I know what you mean by bones being stuck etc, our natural vet showed me an X-ray of my boys stomach after he had a chicken carcass and said no more bones. I have chosen to give only beef or lamb bones uncooked of course as he doesn't chew chicken bones as well as beef and lamb. His teeth are as white as snow, with healthy gums. His girlfriend whose 4months younger also a BC was raised without bones, similar to yours...being given ground eggshells etc for calcium, and her teeth are horribly coated in dark yellow tartar, she looks like a smoker and her breath stinks.

 

My personal thoughts are, dogs have survived on bones since they first walked the earth and all those cases I've been told about chocking were all on chicken bones.

 

We all have to do what we believe is right for our 4 x legged kids and you are clearly a very good mum who obviously loves her dogs.

 

As for veggies, I have been using a lot of "Veterinary Secrets" info from Andrew Jones ex vet who was run out of the industry for publishing these secrets, he talks about the veggies they can digest as so far his poos have shown me they are being processed .....yes I check the poos too everyday.

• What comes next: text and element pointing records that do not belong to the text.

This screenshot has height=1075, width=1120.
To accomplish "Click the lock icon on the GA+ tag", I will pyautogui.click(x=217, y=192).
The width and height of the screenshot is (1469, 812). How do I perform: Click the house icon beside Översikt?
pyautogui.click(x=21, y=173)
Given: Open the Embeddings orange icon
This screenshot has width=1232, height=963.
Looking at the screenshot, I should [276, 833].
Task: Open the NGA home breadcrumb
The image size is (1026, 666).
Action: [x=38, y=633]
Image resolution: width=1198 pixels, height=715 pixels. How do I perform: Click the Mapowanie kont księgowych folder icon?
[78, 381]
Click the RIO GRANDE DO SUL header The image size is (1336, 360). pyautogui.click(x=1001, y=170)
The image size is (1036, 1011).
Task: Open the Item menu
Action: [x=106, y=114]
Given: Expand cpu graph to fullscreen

He only gets the squirts from too much sea water and sand.

 

I can tell you that I nearly lost my boy in his first year due to the Natural Vets diagnosis that his pancreas was in distress. He ate the recommended diet which resulted in 2 months of the runs, losing nearly 4 kilos and his coat became a lot duller and even got split ends. I switched back to what I was cooking added the coconut oil and he gained weight, and has a beautiful shiny coat now.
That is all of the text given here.